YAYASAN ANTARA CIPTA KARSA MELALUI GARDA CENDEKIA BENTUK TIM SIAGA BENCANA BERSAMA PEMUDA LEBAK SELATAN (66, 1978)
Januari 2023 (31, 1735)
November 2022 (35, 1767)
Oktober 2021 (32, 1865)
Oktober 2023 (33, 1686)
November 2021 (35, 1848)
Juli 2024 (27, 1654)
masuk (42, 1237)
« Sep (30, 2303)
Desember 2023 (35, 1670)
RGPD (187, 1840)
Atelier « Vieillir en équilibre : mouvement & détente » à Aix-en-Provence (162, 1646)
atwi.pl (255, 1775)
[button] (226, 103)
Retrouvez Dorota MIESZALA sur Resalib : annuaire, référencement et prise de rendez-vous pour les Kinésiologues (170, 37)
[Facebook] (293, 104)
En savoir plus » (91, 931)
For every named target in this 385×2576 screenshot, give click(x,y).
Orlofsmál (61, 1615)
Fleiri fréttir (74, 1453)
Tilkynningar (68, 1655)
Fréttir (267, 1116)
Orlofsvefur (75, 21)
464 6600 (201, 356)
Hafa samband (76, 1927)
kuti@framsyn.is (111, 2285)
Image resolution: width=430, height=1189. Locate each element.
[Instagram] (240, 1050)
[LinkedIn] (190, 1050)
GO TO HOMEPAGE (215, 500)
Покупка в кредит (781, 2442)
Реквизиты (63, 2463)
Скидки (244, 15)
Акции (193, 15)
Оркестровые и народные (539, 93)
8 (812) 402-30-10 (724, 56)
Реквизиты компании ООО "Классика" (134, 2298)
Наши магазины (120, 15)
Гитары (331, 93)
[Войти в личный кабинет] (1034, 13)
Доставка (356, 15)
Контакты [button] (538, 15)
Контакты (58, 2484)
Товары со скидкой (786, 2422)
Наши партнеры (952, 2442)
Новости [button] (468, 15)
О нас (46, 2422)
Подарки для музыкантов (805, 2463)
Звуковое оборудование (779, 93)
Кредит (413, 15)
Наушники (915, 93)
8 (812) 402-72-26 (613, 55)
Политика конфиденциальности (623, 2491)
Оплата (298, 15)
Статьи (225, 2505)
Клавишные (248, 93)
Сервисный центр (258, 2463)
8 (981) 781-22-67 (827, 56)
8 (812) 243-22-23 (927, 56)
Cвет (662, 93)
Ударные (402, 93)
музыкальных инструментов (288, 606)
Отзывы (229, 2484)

Exercise description –
After locating the line holding "November 2022 (35, 1767)" above, output exactly that line and every line after it through the line holding "kuti@framsyn.is (111, 2285)". Include nothing else.

Completed exercise –
November 2022 (35, 1767)
Oktober 2021 (32, 1865)
Oktober 2023 (33, 1686)
November 2021 (35, 1848)
Juli 2024 (27, 1654)
masuk (42, 1237)
« Sep (30, 2303)
Desember 2023 (35, 1670)
RGPD (187, 1840)
Atelier « Vieillir en équilibre : mouvement & détente » à Aix-en-Provence (162, 1646)
atwi.pl (255, 1775)
[button] (226, 103)
Retrouvez Dorota MIESZALA sur Resalib : annuaire, référencement et prise de rendez-vous pour les Kinésiologues (170, 37)
[Facebook] (293, 104)
En savoir plus » (91, 931)
For every named target in this 385×2576 screenshot, give click(x,y).
Orlofsmál (61, 1615)
Fleiri fréttir (74, 1453)
Tilkynningar (68, 1655)
Fréttir (267, 1116)
Orlofsvefur (75, 21)
464 6600 (201, 356)
Hafa samband (76, 1927)
kuti@framsyn.is (111, 2285)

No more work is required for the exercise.